A European appeals court ruled that Apple does not have to pay a $15 billion tax bill levied by the European Commission which had accused the tech giant of abusing Irish tax laws.
The European General Court found European Commission officials had not demonstrated that Apple had gained an unfair competitive advantage through the Irish tax laws. Following a lengthy investigation, the commission had previously issued a finding that Apple had massively reduced its tax bills by overstating the amount of its business in Ireland where it received low tax rates and ordered the company to reimburse Irish authorities up to $15 billion.
The decision represents a big win for Apple, which had always denied it had done anything wrong. It’s also a setback for European leaders who have crafted an image for policing tech companies. The commission must now decide whether to appeal the ruling to the highest court, the European Court of Justice.
— Cour de justice UE (@CourUEPresse) July 15, 2020
Technically, the original ruling by the commission four years ago was against the Irish government for creating tax breaks that gave the country an unfair economic advantage over other European nations. The EC ordered Ireland to send Apple a tax bill for $15 billion.

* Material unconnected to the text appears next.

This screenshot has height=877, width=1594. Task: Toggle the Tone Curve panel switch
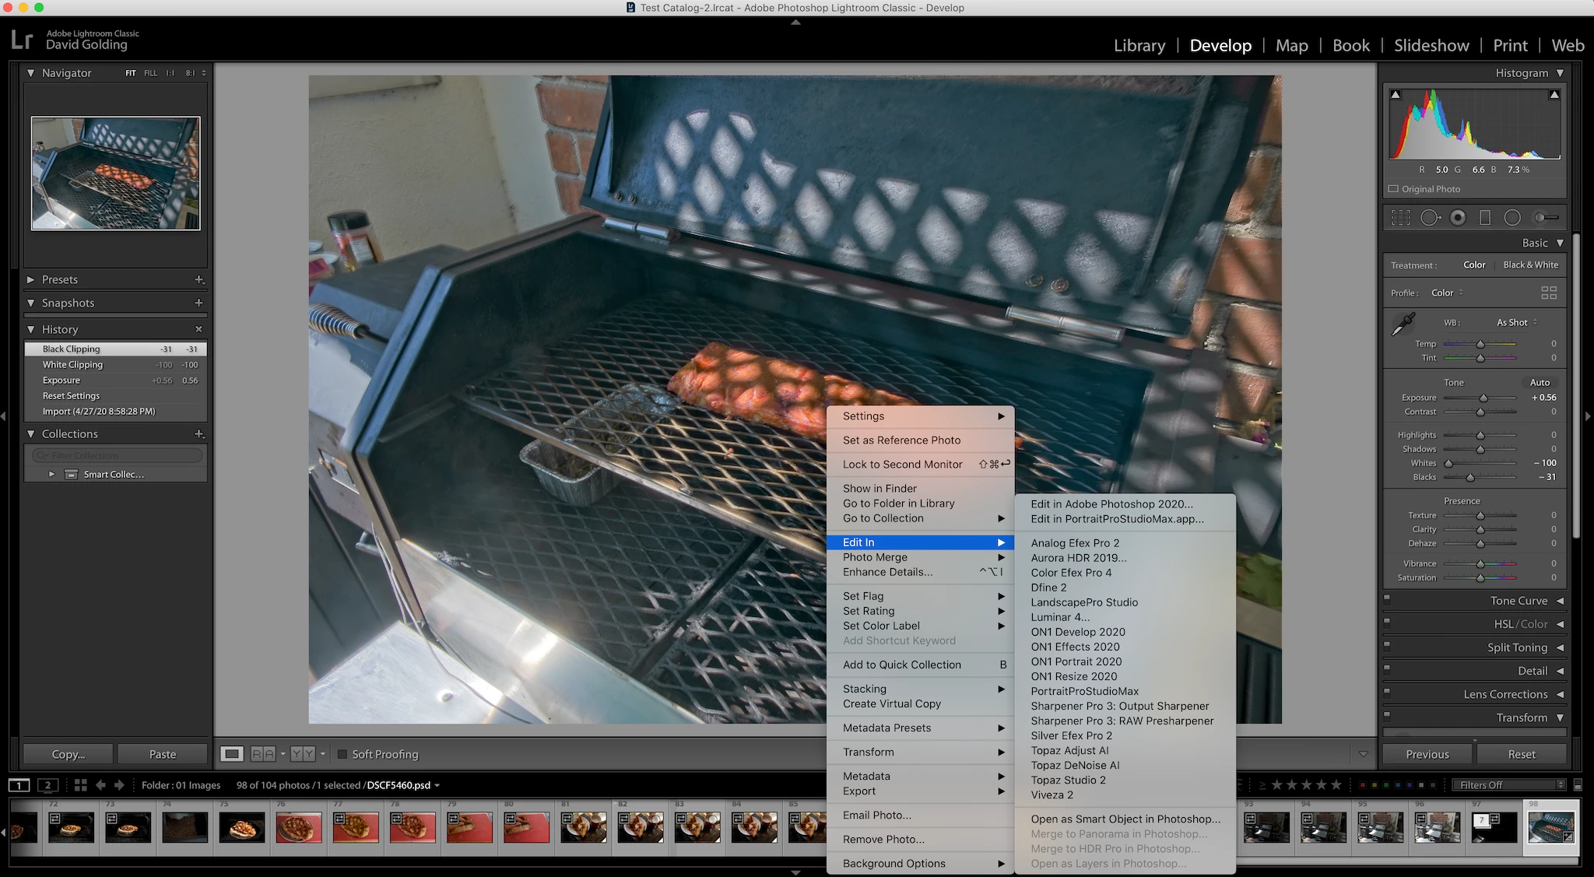pyautogui.click(x=1388, y=598)
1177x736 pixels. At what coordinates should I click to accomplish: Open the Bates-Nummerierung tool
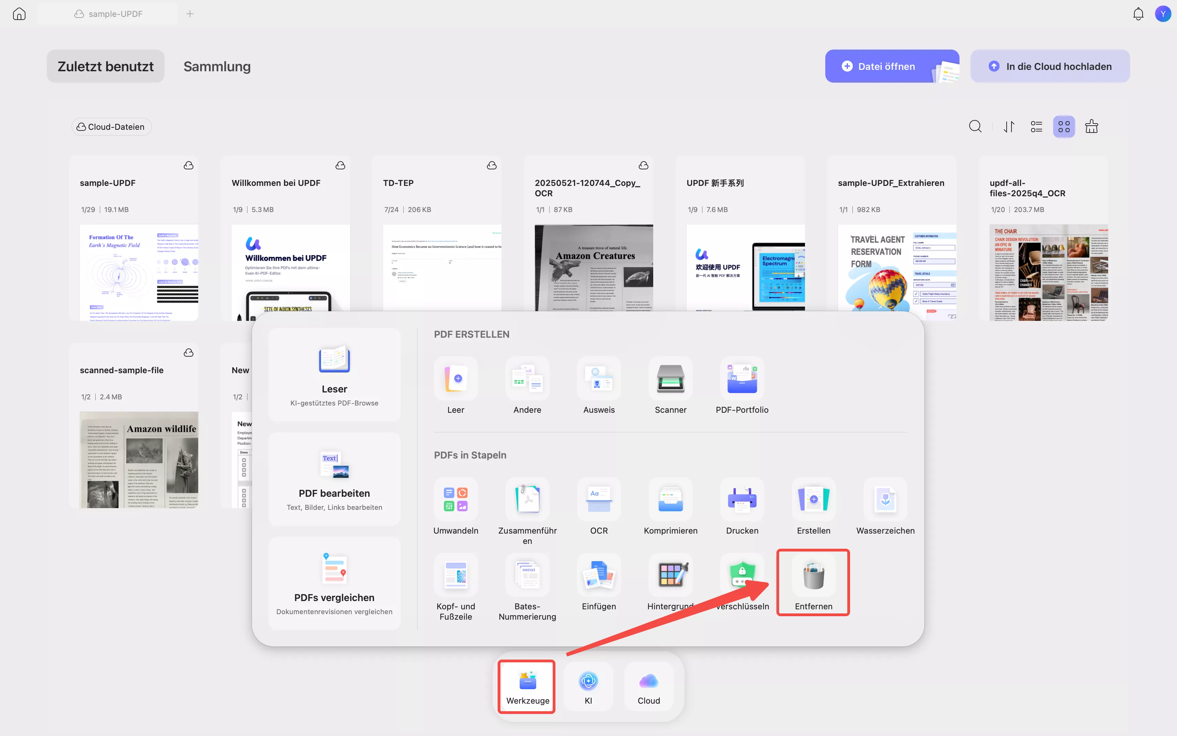(x=527, y=576)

Ireland appealed that decision, though that put them in a politically awkward spot of having to fight against a decision that would see $15 billion land in its national treasury. But Irish politicians appealed because they wanted to protect the country’s status as a low-tax haven that has attracted such companies as Facebook, Google, and Apple.
Given Apple’s massive cash haul each quarter, the company would have been fine financially no matter the final decision and already had placed the money in an escrow account.
Still, the accusation that it had benefited from a fraudulent tax scheme tarnished the reputation of a company that sees itself at squeaky clean.